C'est marrant, mais les acharnés de la route s'imaginent rarement une confrontation en face à face. Ils hurlent dans leur habitacle, t'insultent de la pire des manières et te jettent leur merde à la gueule, mais quand il s'agit de baisser sa vitre et de discuter, ou même de se mettre quelques baffes, plus personne. Et tant mieux pour moi. C'est toujours une sorte de pari, tu sais jamais sur qui tu vas tomber mais le jeu en vaut la chandelle. Chaque fois que tu vois juste, t'as ce sentiment de supériorité face à une personne tellement prévisible. Et quand tu te trompes, c'est l'occasion de paufiner ta rhétorique et tes esquives.
D'une main, je lui fais signe de baisser sa vitre, ce qu'elle refuse tout en continuant de m'insulter bien à l'abri dans son carrosse.
- Qu'est-ce qu'il vous arrive, madame ?
Elle grogne comme un bouldogue asthmatique en m'expliquant la vie, à quel point je conduis comme une folle et autres conneries.
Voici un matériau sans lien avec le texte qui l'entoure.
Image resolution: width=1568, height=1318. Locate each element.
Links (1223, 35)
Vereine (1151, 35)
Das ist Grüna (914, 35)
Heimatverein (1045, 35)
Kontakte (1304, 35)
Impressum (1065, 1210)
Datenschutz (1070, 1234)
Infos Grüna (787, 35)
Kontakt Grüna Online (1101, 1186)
J'écoute à moitié, c'est pas ça qui m'intéresse. Quand je vois qu'elle commence à se calmer un peu, je la relance.
- Il faudrait vous détendre, madame. Avec une belle bite, un coup de pinard ou quoi.
Mots magiques. Elle braille de plus belle, à bouts de nerf. D'autres voitures commencent à débarquer et à s'impatienter. Un joli concert de klaxons rien que pour moi. Je lui fais au revoir, tout sourire, et repars sans me presser.
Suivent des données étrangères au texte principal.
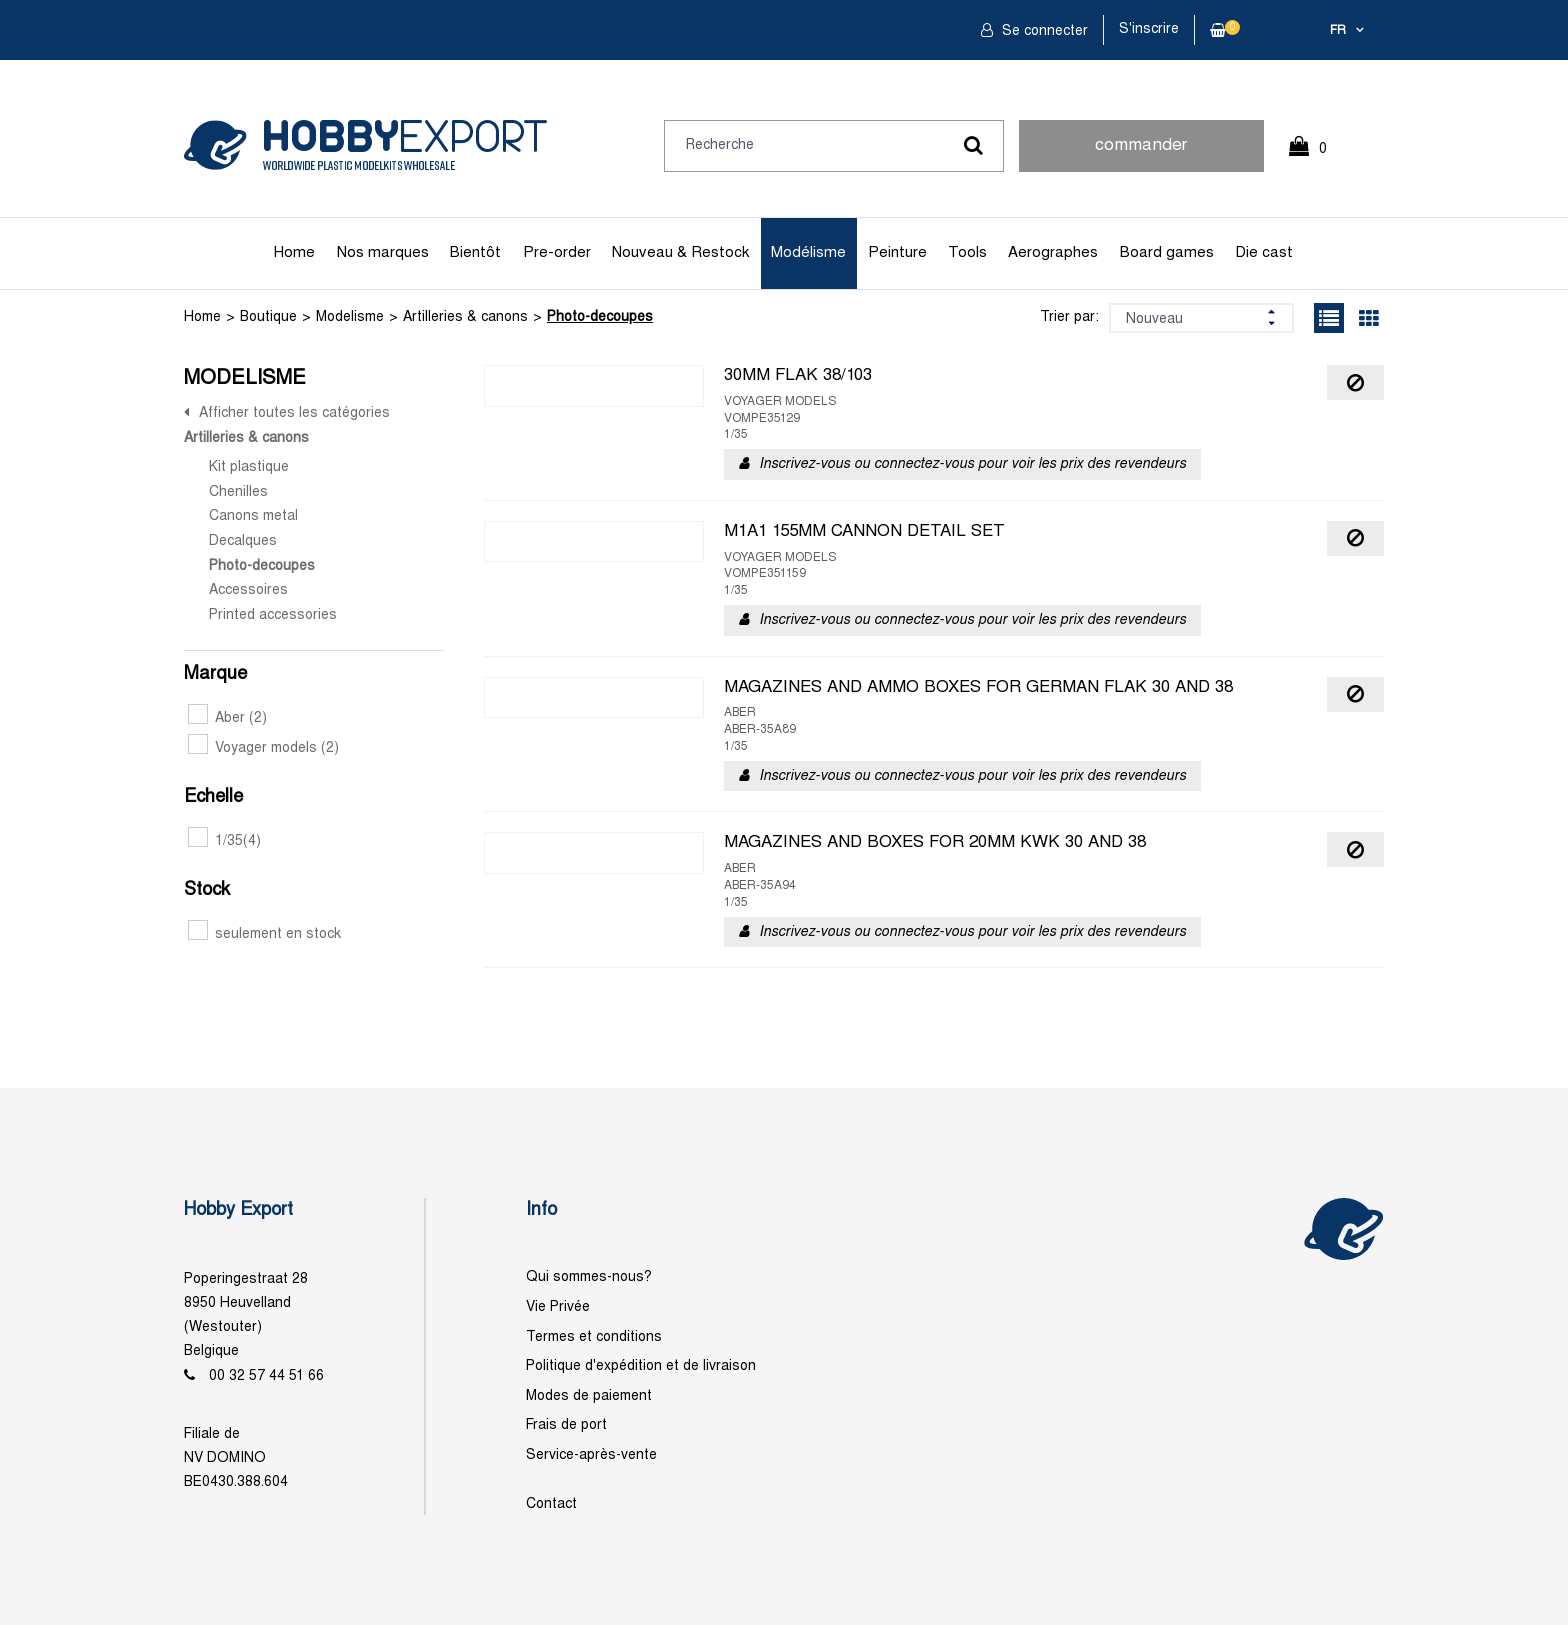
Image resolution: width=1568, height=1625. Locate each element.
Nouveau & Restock (680, 253)
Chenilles (238, 492)
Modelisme (350, 317)
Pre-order (557, 253)
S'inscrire (1149, 29)
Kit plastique (249, 467)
La vieille se dépêche de changer de direction dès qu'elle en a l'occasion. L'angle est parfait. Dans mon rétro, je vois apparaître sa portière décorée par mes soins.
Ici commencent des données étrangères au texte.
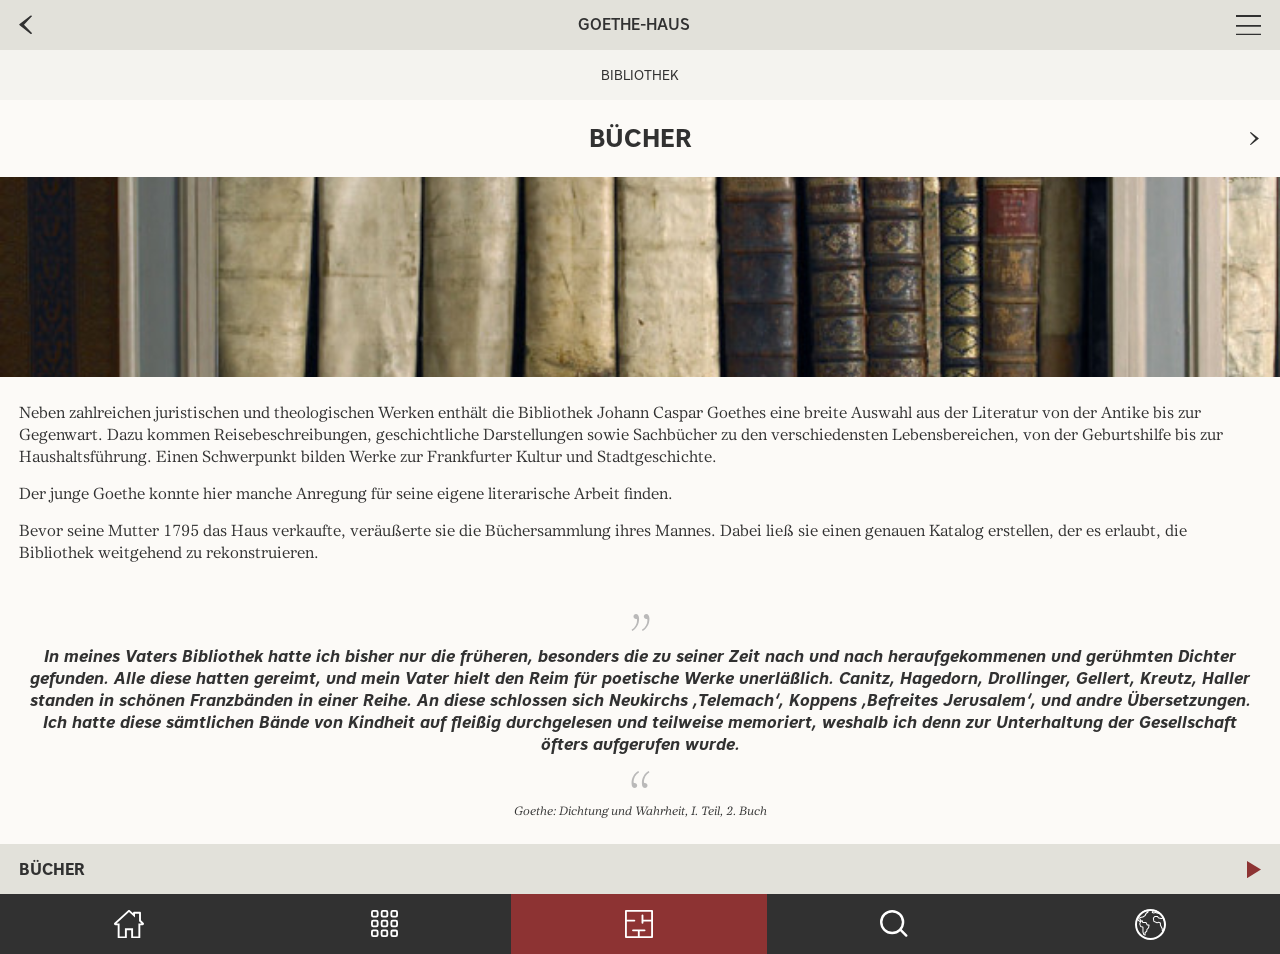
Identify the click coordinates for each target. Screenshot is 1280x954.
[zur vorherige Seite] (25, 25)
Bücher (52, 869)
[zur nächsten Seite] (1254, 138)
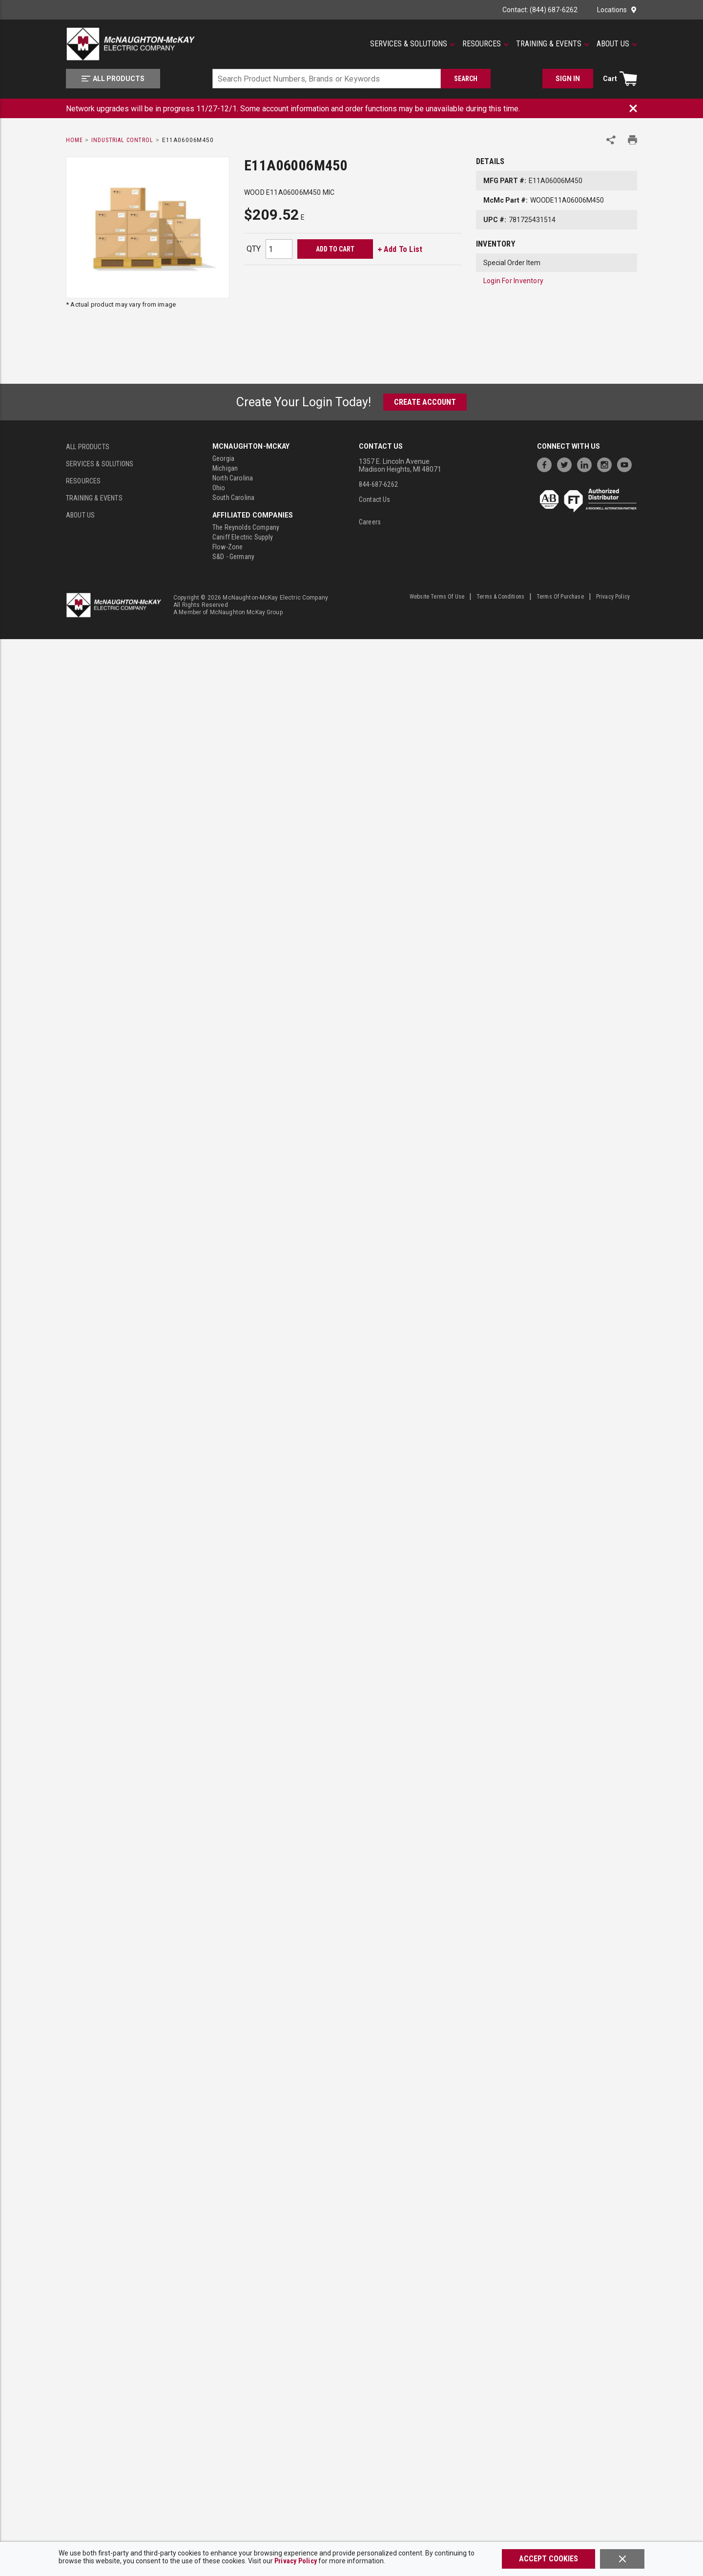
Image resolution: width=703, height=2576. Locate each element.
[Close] (622, 2559)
"En manque de bites" - insérez un superbe dessin de phallus à la place de bites - entouré de plein de petits pénis accompagnés de leurs couilles velues.
Complètement puéril, merci de me l'apprendre. Et alors ? Ca ne vous a jamais fait rire, un dessin de bite ? Parce qu'il ne s'agit que de ça. Il n'est pas question de vengeance ou de punition. Le marqueur, ça s'efface très bien avec un peu d'alcool. Alors si elle est moins stupide qu'elle en a l'air, elle pourra facilement enlever ma ribambelle de prépuces qui giclent.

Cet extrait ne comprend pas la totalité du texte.